Além do muçulmano Begovic, em 2022 dois representantes adeptos do judaísmo iniciaram seus trabalhos no Exército. As Forças Armadas estão também em comunicação com outras comunidades religiosas neste contexto.
Não há, contudo, dados sobre a configuração religiosa do Exército suíço, a fim de averiguar qual outro tipo de assistência espiritual poderia corresponder ao contingente de membros, visto que desde 1995 o Exército não armazena mais dados sobre a afiliação religiosa de seus quadros.
Considerando a Suíça como um todo, os muçulmanos representam 5,7% da população, o maior grupo depois das religiões cristãs e do número crescente de pessoas que se declaram sem religião. O percentual de adeptos do judaísmo tem se mantido estável em 0,2% há anos.
Obrigações do ofício
“A conduta construtiva frente à diversidade crescente é essencial para nossa sociedade. Isso é válido também para o Exército, que, em nossa concepção, está no caminho certo”, diz Katja Joho da Associação Iras Cotis, uma rede nacional que atua em prol do diálogo entre as religiões.
O objetivo da associação é incentivar, através da troca, do diálogo e da cooperação entre pessoas de credos religiosos e históricos culturais distintos, a paz entre as religiões na Suíça.
De acordo com a estimativa da Iras Cotis, a assistência espiritual do Exército vem se esforçando há anos para respeitar a diversidade religiosa da sociedade. Esse empenho corresponde ao artigo 15 da Constituição, que estabelece a liberdade de crença e religião no país.
“O exercício dessa liberdade não deve, contudo, isentar das obrigações oficiais, nem interferir nas funções de trabalho”, diz Stefan Hess, porta-voz do Exército. A possibilidade de organizar um ritual religioso dentro da tropa não depende de critérios fixos e a decisão final a esse respeito fica nas mãos de cada comandante”.
E ainda: “Os deveres oficiais têm prioridade com relação às questões pessoais, mesmo que essas digam respeito à prática religiosa”, conclui Hess.

# INFORMAÇÕES
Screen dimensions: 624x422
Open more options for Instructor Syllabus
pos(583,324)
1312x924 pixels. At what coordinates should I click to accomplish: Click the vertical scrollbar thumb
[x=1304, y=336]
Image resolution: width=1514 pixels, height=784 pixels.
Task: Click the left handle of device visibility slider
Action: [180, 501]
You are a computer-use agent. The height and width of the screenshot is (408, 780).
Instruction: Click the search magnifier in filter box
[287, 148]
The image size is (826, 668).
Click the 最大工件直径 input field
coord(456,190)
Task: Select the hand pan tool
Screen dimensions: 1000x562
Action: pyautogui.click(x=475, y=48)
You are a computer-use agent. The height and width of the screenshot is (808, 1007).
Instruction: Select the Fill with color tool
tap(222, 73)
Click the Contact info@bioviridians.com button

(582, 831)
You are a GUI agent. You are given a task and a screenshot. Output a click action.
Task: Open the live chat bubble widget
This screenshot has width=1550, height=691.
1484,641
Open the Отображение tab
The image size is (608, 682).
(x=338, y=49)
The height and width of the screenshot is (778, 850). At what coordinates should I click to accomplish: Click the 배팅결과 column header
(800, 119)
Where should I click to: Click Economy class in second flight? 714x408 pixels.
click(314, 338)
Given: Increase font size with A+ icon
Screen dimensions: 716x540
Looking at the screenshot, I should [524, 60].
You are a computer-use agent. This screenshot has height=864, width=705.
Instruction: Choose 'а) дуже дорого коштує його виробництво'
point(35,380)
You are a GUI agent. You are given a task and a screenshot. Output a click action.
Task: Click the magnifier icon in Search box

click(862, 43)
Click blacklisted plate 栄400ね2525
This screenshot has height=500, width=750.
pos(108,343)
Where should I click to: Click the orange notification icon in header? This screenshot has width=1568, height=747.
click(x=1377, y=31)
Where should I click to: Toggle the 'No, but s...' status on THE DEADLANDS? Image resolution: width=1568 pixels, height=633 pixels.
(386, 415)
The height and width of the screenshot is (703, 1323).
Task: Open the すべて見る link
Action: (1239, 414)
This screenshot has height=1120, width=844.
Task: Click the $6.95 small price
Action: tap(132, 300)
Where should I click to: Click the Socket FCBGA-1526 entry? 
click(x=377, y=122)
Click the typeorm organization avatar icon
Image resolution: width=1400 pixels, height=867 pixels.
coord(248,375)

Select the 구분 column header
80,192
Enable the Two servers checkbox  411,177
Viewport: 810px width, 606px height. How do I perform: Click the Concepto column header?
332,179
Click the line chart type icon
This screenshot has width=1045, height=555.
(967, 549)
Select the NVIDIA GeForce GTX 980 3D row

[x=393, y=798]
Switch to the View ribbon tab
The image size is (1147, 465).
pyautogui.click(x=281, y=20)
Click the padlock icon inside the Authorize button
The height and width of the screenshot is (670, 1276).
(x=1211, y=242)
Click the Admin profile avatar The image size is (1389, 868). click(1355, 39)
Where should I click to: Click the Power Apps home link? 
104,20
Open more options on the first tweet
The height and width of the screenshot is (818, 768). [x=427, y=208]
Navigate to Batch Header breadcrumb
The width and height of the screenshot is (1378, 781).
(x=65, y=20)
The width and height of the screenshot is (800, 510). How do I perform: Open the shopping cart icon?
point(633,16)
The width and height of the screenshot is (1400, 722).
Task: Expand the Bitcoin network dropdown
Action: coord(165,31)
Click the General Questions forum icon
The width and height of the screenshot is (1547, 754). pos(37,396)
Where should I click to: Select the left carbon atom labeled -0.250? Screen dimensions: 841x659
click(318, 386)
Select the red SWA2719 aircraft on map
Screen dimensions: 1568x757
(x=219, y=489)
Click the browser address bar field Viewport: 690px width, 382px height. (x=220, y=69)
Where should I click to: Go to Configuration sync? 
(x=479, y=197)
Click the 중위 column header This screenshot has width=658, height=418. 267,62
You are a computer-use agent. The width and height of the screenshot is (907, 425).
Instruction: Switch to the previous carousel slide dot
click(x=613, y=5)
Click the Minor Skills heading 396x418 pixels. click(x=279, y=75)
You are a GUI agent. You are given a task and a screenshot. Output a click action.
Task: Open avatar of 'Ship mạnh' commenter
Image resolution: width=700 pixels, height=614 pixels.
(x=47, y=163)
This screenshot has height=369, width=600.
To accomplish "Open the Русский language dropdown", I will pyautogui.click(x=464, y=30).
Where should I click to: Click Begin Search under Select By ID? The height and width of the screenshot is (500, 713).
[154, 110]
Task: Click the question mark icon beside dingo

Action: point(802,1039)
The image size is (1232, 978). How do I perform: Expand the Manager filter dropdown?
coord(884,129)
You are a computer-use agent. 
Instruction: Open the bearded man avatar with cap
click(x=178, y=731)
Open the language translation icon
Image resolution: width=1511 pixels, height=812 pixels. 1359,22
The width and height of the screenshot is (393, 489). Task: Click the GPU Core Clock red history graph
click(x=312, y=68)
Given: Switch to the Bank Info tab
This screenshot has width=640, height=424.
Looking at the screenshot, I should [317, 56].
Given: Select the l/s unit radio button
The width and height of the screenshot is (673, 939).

# LISTA DE TAREFAS
a: Reproduza do trecho citado a passagem que vai de "O objetivo da" até "religião no país.".
b: Liste todos os nomes de pessoas mencionados no trecho citado.
c: Indique se cada afirmação concorda com o trecho citado e transcreva as palavras que o comprovam: (i) Desde 1995 o Exército não armazena dados sobre a afiliação religiosa de seus quadros. (ii) Os muçulmanos representam 0,2% da população suíça. (iii) A decisão sobre organizar um ritual religioso na tropa cabe a cada comandante.

# RESPOSTAS
a:
O objetivo da associação é incentivar, através da troca, do diálogo e da cooperação entre pessoas de credos religiosos e históricos culturais distintos, a paz entre as religiões na Suíça.
De acordo com a estimativa da Iras Cotis, a assistência espiritual do Exército vem se esforçando há anos para respeitar a diversidade religiosa da sociedade. Esse empenho corresponde ao artigo 15 da Constituição, que estabelece a liberdade de crença e religião no país.

b: Begovic, Katja Joho, Stefan Hess

c:
(i) Sim: "desde 1995 o Exército não armazena mais dados sobre a afiliação religiosa de seus quadros"
(ii) Não: "os muçulmanos representam 5,7% da população"
(iii) Sim: "a decisão final a esse respeito fica nas mãos de cada comandante"